Microformats in the real world
Ok, so even if microformats don’t take much effort to learn or implement, is there really any practical value to them? I think there are a couple of very valuable reasons why you should consider microformats.
First, your pages need to be marked up anyway. By choosing an existing format like ADDR, you don’t have to do any work developing your own markup conventions, and your code will be much more maintainable and readable, by virtue of using a common markup conventions. If every instance of an address on your sites is marked up in the same way changing their appearance using CSS will be far simpler.
“You’ll be part of a quiet revolution in browsers and search that is already underway.
But beyond this very practical reason, you’ll also be part of a quiet revolution in browsers and search that is already underway.
The examples of what a browser could do with the data in a page we looked at earlier aren’t simply great concepts – they are actually being implemented in browsers today.
There’s an Add-on for Internet Explorer that will recognize microformatted content, like contacts, events and locations in any web page, and display them for the user. Here for example, is my personal site, which lists things like my speaking engagements in the hCard microformat, contact details using hCard, and location using the GEO microformat.

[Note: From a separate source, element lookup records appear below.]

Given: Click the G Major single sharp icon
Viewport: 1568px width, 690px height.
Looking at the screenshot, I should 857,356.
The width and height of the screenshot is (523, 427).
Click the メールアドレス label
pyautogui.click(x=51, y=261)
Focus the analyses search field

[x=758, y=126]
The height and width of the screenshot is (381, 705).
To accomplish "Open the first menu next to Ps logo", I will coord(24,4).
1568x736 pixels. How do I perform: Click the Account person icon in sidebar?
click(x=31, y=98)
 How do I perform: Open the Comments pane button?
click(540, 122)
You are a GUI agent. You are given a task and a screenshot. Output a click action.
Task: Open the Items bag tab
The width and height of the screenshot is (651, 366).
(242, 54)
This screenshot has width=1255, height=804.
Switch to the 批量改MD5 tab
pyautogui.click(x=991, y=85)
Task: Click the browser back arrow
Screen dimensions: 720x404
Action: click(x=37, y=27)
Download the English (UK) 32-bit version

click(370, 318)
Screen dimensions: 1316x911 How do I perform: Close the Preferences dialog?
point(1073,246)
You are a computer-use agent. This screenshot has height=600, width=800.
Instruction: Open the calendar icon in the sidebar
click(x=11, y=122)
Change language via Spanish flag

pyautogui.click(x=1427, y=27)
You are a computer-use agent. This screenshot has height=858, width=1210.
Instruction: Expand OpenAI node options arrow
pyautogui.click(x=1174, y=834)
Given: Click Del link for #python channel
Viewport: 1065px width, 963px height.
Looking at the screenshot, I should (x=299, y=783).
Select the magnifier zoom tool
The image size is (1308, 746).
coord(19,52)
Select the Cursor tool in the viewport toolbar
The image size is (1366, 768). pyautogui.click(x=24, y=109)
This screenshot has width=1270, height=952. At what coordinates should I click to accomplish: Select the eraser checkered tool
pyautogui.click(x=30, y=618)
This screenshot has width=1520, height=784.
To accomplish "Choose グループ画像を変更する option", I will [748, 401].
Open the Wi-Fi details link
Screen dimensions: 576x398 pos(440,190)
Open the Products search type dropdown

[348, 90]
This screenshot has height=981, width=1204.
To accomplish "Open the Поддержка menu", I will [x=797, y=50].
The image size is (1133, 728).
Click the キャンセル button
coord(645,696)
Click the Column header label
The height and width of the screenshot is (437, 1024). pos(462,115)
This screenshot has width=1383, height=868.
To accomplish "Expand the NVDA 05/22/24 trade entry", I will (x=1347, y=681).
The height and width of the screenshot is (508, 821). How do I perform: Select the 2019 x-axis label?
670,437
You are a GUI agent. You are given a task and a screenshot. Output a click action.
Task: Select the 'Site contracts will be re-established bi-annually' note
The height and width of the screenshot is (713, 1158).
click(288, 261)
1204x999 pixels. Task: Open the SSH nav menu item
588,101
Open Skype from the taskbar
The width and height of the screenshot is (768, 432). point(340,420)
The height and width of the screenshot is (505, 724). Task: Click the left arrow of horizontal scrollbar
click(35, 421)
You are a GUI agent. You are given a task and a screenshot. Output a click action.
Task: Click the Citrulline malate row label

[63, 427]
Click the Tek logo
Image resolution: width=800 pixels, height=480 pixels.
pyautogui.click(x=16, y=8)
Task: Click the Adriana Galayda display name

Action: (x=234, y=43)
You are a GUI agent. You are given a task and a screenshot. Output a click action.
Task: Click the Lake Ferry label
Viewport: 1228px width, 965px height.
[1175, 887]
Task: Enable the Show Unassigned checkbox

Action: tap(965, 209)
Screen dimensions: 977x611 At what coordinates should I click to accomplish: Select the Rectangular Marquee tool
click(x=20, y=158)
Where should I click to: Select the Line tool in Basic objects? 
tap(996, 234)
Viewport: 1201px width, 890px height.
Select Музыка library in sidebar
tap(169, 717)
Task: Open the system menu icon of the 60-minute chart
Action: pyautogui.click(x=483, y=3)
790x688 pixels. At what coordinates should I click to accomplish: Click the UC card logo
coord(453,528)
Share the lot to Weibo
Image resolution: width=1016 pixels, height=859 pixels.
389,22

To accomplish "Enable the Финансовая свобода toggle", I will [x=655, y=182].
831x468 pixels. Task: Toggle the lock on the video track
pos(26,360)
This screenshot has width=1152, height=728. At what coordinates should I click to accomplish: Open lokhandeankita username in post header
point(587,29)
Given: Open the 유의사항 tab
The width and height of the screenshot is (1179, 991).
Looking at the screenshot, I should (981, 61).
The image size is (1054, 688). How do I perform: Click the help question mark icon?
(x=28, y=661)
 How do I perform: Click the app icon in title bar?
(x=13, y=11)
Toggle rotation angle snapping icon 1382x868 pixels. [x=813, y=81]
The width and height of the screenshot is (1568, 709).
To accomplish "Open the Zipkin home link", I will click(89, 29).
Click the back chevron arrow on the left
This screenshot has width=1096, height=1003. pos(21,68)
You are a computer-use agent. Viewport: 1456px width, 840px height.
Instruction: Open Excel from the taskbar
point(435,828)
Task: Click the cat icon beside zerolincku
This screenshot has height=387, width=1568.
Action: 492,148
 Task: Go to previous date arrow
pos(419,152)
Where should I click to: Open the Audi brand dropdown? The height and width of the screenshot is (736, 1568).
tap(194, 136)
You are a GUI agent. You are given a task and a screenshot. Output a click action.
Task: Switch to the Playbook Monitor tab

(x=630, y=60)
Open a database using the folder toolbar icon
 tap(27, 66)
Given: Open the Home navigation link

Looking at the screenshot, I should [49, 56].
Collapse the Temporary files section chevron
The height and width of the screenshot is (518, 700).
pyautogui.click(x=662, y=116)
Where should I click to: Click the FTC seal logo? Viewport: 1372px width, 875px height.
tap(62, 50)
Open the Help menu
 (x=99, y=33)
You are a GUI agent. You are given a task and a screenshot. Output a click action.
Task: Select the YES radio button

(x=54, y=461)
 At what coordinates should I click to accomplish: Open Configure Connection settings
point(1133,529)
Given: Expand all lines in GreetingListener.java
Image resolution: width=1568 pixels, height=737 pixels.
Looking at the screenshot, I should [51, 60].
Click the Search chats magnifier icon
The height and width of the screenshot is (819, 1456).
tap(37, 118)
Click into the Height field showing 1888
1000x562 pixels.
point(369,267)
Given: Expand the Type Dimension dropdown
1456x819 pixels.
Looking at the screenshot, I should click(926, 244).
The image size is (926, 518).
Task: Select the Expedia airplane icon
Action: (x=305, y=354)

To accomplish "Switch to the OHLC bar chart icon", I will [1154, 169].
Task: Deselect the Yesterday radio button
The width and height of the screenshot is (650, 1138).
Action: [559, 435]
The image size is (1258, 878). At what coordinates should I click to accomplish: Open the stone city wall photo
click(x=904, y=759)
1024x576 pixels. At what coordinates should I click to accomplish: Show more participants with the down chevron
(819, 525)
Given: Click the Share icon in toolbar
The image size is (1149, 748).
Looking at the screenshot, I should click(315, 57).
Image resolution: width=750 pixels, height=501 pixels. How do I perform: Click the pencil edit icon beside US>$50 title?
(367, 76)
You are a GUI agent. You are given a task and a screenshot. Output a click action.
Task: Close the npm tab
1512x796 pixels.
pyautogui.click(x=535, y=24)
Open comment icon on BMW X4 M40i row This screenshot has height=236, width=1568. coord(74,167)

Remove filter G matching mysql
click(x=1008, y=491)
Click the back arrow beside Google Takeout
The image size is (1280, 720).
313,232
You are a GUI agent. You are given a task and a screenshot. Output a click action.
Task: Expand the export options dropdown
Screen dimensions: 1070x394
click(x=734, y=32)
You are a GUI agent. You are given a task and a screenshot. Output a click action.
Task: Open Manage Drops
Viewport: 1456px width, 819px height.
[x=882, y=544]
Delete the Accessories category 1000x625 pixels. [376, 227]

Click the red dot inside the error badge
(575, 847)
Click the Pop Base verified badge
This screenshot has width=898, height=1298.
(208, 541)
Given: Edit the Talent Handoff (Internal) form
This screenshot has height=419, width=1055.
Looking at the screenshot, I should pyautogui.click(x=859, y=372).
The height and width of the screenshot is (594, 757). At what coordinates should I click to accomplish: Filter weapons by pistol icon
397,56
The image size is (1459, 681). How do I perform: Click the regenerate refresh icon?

The microformats add-on gives me the option of adding an event to one of several on and offline calendars, or contact details to an address book. You can also show any locations in the page on a map.
There’s a similar microformats extension for Firefox that provides a set of actions you can perform on microformatted content on any web page you visit with that browser. This extension, called Operator and created by Michael Kaply, has really led the way in bringing microformats to a wider audience.
On the search front, Yahoo! SearchMonkey now indexes microformatted content – and provides an API so developers can build their own applications on top of this data. Hopefully this and related innovations from other search engine developers will drive a new wave of search experiences, on top of structured data like microformats.
By adopting microformats, not only do you get the practical benefits of a set of well developed conventions for marking up common data, but you’ll be helping to fuel the next generation of browser and search engine innovation.